手順③:上記チェックボックスの更新をトリガに起動する「自動起動フロー」を作成し、「レコード削除」アクションを呼び出すロジックを作成する。
手順④:手順②で作成した一括クイックアクションを「Salesforce Classicの検索レイアウト」>「リストビュー」からボタンとして追加する。
参考:小坂さんのFlow Recipesの「リストビューからリードを一括削除」
カスタムボタン経由でフローを呼び出す
手順①:「画面フロー」を新規作成し、複数のレコードIDを受け取る”ids”変数と、これをループで回して削除するロジックをそれぞれ作成。
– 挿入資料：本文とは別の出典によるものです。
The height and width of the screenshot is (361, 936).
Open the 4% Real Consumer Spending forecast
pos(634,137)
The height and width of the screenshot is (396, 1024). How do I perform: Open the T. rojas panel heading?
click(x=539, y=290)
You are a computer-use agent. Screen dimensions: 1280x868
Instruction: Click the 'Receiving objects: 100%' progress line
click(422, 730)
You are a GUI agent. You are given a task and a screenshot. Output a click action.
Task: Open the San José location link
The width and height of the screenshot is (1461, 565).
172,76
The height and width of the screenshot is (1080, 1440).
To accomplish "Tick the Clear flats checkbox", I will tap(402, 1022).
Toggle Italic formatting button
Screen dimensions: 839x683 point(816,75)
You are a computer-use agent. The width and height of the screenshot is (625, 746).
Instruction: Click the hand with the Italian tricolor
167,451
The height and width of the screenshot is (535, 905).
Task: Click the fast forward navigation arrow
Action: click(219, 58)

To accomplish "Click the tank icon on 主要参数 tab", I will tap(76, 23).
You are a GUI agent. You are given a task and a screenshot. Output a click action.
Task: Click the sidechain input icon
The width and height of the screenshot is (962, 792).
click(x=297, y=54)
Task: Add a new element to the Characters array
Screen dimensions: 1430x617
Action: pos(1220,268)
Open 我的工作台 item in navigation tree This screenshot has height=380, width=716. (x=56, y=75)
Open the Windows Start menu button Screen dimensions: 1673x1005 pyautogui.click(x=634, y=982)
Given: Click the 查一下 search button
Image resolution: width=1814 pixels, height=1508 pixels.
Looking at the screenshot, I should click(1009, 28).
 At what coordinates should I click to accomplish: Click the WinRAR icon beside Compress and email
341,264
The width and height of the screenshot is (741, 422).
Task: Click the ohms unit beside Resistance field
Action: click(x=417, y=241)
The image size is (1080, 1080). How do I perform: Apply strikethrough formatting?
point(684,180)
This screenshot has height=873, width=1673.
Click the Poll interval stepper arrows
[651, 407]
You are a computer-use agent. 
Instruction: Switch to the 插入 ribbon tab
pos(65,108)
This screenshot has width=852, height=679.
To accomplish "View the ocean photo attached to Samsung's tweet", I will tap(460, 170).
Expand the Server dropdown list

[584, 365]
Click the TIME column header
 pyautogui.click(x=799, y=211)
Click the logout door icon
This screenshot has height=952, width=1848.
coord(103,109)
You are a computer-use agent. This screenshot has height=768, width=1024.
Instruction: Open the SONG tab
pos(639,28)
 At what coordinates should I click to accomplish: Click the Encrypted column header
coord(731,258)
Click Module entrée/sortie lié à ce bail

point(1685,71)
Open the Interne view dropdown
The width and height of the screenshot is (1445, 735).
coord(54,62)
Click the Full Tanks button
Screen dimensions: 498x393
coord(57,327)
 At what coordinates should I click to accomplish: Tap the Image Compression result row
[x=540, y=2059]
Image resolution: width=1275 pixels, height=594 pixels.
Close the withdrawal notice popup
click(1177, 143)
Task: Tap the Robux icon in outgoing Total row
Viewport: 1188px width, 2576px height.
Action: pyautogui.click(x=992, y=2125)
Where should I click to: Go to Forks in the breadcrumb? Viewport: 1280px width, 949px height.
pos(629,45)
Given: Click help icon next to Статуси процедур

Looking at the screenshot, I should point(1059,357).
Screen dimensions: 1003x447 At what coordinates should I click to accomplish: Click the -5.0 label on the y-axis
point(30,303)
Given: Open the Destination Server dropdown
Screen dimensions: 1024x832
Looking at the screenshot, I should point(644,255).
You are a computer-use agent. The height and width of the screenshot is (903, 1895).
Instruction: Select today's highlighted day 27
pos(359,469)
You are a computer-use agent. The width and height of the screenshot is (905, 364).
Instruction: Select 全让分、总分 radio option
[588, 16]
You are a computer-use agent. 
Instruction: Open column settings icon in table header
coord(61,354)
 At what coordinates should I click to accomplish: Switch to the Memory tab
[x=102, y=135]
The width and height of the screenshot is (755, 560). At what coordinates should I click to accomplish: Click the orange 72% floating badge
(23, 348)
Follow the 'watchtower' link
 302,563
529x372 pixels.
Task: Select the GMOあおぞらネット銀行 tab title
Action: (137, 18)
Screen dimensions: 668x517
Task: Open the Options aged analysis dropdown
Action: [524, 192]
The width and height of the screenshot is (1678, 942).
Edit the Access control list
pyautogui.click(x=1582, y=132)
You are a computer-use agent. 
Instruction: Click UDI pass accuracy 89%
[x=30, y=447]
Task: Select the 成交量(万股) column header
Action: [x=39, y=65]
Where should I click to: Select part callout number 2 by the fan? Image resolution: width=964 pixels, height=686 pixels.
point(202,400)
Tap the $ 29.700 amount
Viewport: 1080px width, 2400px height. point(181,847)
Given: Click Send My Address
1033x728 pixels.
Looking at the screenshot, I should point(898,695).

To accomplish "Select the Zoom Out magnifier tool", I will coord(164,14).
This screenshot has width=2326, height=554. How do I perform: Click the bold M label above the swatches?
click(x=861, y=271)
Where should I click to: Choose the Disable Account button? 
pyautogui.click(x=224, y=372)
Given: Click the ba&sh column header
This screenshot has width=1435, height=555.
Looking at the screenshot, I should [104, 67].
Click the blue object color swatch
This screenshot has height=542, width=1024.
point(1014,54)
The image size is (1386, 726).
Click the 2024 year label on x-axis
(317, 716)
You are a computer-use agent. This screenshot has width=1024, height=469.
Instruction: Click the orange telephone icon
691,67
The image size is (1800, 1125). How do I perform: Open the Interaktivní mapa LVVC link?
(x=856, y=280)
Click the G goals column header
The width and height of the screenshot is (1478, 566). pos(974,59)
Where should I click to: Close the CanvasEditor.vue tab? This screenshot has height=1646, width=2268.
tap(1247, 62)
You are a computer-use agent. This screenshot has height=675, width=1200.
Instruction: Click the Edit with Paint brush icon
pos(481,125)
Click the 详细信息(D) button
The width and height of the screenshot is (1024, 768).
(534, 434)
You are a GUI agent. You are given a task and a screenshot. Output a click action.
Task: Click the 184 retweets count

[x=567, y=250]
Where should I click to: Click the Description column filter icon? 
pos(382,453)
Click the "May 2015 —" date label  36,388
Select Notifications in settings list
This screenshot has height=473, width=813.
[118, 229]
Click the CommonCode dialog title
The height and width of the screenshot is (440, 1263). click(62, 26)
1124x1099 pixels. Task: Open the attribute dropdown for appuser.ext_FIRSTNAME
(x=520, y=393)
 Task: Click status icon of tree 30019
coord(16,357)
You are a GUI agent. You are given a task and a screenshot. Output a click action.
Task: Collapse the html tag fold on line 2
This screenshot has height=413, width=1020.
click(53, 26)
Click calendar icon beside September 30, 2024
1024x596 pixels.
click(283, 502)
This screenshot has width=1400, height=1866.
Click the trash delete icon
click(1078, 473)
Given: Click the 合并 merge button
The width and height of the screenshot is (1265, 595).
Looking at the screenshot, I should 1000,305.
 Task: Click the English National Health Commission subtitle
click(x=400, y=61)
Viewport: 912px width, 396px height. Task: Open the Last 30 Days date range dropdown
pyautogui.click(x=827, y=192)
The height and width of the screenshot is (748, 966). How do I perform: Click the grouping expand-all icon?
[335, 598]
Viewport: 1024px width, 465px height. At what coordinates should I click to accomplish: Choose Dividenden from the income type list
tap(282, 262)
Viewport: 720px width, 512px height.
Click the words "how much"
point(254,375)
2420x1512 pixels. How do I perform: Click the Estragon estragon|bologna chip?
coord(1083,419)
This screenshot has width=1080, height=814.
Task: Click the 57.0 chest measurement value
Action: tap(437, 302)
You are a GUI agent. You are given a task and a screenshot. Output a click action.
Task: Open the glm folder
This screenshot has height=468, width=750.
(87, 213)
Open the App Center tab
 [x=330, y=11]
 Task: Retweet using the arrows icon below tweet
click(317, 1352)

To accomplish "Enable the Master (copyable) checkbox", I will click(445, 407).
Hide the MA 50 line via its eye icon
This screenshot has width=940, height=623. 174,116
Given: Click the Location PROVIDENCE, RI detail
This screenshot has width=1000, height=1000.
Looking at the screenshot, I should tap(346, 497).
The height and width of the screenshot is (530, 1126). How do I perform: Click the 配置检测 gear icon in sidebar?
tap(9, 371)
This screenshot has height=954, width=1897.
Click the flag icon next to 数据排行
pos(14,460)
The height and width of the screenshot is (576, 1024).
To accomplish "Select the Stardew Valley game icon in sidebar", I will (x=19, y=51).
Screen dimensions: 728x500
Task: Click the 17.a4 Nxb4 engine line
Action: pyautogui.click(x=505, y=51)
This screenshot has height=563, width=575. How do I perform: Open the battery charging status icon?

手順②: 「ボタン、リンク、およびアクション」の「新規ボタンまたはリンク」から下記のような”URL”を「内容のソース」とするリストボタンを新規作成する(※URLにはFlowのURLを指定)
手順③:手順②で作成したカスタムボタンを「Salesforce Classicの検索レイアウト」>「リストビュー」からボタンとして追加する。
参考:カスタムボタン経由でApexを呼び出す
「Apex側に選択されたレコードIDの情報を渡してDelete処理を行う」と表現するといかにも簡単そうですが、実際にはどのsObject型にも対応できる汎用的な処理にしようと思うとなかなか大変です。
具体的には下記の仕様やSalesforceの方針がネックとなります。
・フローからInvocableMethodに対してsObject型ではないリストを渡せない。
・カスタムボタンからVisualforce経由でApex処理を行う方針の場合、コントローラーの関係でsObjectに依存しない汎用的な処理にできない。
・カスタムボタンからJavaScript経由で処理を行う方針については、Salesforce公式が現在推奨していない(※参考:https://trailhead.salesforce.com/ja/modules/lex_javascript_button_migration)
そのため、本記事ではこの方針の実装方法については考慮外としています。